**TASK INSTRUCTIONS:**
Repeat the records word for word, starting at the line with "Click the underlined" and continuing through the end of the records, both ends included.
────
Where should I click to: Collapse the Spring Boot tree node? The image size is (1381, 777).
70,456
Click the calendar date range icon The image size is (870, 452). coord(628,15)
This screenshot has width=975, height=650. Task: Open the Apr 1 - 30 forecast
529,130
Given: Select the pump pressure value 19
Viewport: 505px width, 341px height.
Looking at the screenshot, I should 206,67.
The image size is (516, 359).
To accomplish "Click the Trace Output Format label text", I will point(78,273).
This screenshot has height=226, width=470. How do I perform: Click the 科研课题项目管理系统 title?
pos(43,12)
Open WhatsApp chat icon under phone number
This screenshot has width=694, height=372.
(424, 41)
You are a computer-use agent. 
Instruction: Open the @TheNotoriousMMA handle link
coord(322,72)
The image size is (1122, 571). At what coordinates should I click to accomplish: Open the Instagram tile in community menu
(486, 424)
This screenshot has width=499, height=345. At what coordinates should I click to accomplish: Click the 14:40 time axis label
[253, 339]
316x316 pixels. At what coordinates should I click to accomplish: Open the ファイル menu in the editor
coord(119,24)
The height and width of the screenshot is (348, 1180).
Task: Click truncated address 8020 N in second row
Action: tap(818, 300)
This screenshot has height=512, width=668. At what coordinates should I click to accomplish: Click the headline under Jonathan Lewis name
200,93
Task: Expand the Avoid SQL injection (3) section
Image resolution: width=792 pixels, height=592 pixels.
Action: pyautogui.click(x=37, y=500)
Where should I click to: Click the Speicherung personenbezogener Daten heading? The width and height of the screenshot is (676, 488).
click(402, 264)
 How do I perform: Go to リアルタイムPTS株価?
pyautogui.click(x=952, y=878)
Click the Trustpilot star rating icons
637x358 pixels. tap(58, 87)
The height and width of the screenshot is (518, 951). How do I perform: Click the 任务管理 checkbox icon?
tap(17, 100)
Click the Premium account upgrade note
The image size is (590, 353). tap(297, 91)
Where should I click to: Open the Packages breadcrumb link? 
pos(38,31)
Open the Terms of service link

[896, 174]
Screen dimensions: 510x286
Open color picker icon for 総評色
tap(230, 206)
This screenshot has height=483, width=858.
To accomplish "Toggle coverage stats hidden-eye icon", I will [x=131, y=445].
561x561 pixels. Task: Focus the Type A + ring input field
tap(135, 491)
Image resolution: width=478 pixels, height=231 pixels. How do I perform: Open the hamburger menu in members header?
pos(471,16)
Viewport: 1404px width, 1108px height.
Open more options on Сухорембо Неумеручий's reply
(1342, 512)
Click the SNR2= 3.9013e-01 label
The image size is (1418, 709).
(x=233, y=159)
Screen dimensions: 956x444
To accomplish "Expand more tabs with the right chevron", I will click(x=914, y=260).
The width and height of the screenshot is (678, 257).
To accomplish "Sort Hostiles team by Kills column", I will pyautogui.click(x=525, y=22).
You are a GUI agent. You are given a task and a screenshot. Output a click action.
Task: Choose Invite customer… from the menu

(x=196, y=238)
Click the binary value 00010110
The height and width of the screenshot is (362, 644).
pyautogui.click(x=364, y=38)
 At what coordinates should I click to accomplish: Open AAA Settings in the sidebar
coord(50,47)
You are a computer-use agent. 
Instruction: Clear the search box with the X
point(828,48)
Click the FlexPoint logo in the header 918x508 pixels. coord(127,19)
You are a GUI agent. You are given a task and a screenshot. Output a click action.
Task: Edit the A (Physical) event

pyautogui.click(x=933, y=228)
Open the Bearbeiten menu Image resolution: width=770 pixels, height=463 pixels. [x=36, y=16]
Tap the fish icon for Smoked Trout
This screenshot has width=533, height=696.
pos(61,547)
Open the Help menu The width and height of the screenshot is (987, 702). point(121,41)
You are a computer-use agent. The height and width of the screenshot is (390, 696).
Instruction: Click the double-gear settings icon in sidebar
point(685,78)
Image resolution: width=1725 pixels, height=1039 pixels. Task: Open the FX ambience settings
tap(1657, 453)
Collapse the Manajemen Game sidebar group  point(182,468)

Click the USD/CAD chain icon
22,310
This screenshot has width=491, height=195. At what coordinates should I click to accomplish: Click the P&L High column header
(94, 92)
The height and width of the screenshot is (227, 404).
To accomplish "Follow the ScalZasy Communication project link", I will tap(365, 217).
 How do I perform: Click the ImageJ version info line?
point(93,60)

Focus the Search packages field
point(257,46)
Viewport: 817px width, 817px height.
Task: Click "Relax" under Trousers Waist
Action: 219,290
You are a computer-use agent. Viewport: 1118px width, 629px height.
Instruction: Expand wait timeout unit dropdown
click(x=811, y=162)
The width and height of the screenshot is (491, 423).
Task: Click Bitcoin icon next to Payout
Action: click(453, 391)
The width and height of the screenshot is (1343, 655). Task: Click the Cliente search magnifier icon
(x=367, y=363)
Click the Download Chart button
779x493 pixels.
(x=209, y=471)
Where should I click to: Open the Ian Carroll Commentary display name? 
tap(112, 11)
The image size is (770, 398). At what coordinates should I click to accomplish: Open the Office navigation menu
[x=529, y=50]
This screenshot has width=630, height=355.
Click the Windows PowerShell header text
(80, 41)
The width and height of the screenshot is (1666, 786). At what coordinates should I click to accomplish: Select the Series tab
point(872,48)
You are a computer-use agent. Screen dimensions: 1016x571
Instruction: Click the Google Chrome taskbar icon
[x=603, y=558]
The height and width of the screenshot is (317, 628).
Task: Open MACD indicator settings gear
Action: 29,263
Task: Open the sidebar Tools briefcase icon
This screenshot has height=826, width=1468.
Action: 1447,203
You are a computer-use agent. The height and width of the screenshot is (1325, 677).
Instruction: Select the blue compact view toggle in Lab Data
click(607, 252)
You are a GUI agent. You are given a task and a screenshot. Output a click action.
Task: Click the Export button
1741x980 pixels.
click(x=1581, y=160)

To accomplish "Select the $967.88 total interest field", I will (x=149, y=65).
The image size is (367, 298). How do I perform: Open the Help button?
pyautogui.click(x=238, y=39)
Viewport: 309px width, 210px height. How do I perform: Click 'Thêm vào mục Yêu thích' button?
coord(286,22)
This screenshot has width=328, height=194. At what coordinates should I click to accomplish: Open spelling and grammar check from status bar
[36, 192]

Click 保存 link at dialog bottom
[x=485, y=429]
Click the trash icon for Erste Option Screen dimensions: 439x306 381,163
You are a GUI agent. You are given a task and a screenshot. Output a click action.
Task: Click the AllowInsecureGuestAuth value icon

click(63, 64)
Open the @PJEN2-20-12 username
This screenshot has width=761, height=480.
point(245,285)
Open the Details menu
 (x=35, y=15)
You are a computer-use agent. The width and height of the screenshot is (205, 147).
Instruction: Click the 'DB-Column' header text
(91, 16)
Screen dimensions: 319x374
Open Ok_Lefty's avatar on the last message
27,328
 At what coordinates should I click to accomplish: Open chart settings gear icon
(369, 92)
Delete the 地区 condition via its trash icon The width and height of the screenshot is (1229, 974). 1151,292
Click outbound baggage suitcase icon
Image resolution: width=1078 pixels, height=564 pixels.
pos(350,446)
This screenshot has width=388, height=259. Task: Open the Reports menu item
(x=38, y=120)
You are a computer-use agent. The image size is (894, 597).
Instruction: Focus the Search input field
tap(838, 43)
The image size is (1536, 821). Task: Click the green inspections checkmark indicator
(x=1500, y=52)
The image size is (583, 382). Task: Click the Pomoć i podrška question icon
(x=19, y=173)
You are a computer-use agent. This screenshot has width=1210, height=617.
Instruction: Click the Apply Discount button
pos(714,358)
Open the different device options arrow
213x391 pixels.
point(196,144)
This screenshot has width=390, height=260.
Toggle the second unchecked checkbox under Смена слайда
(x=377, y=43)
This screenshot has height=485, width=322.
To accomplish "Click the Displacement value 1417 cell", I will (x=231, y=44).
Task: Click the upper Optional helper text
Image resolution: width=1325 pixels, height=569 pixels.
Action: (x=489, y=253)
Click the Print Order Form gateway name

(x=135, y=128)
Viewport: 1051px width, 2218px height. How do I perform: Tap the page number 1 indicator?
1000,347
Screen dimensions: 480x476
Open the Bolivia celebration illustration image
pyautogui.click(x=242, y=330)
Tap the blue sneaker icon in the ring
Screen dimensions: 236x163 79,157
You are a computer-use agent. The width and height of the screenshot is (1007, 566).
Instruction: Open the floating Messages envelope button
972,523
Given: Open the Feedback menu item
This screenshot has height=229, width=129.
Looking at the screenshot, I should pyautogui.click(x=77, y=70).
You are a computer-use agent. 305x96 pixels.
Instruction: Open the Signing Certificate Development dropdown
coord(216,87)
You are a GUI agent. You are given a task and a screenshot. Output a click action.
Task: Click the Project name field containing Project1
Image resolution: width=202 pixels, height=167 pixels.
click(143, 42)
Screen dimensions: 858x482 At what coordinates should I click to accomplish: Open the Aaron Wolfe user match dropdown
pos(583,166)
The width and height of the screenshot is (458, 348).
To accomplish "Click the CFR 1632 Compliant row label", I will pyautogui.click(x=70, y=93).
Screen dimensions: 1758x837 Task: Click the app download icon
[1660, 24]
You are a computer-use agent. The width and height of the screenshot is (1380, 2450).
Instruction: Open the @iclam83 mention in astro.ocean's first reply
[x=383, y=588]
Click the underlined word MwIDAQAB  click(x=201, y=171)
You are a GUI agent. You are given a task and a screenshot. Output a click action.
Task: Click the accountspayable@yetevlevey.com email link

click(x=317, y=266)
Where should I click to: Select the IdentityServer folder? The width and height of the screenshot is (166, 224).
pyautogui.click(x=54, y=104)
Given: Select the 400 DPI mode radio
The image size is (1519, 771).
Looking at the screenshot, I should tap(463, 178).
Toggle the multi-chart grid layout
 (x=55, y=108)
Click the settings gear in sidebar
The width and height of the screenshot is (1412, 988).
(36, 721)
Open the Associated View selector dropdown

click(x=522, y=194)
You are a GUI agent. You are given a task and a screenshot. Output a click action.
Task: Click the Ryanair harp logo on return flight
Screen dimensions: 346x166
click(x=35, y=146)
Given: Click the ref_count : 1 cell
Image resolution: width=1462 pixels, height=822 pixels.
────
**RIGHT ANSWER:**
Click the underlined word MwIDAQAB  click(x=201, y=171)
You are a GUI agent. You are given a task and a screenshot. Output a click action.
Task: Click the accountspayable@yetevlevey.com email link

click(x=317, y=266)
Where should I click to: Select the IdentityServer folder? The width and height of the screenshot is (166, 224).
pyautogui.click(x=54, y=104)
Given: Select the 400 DPI mode radio
The image size is (1519, 771).
Looking at the screenshot, I should tap(463, 178).
Toggle the multi-chart grid layout
 (x=55, y=108)
Click the settings gear in sidebar
The width and height of the screenshot is (1412, 988).
(36, 721)
Open the Associated View selector dropdown

click(x=522, y=194)
You are a GUI agent. You are given a task and a screenshot. Output a click action.
Task: Click the Ryanair harp logo on return flight
Screen dimensions: 346x166
click(x=35, y=146)
Given: Click the ref_count : 1 cell
Image resolution: width=1462 pixels, height=822 pixels.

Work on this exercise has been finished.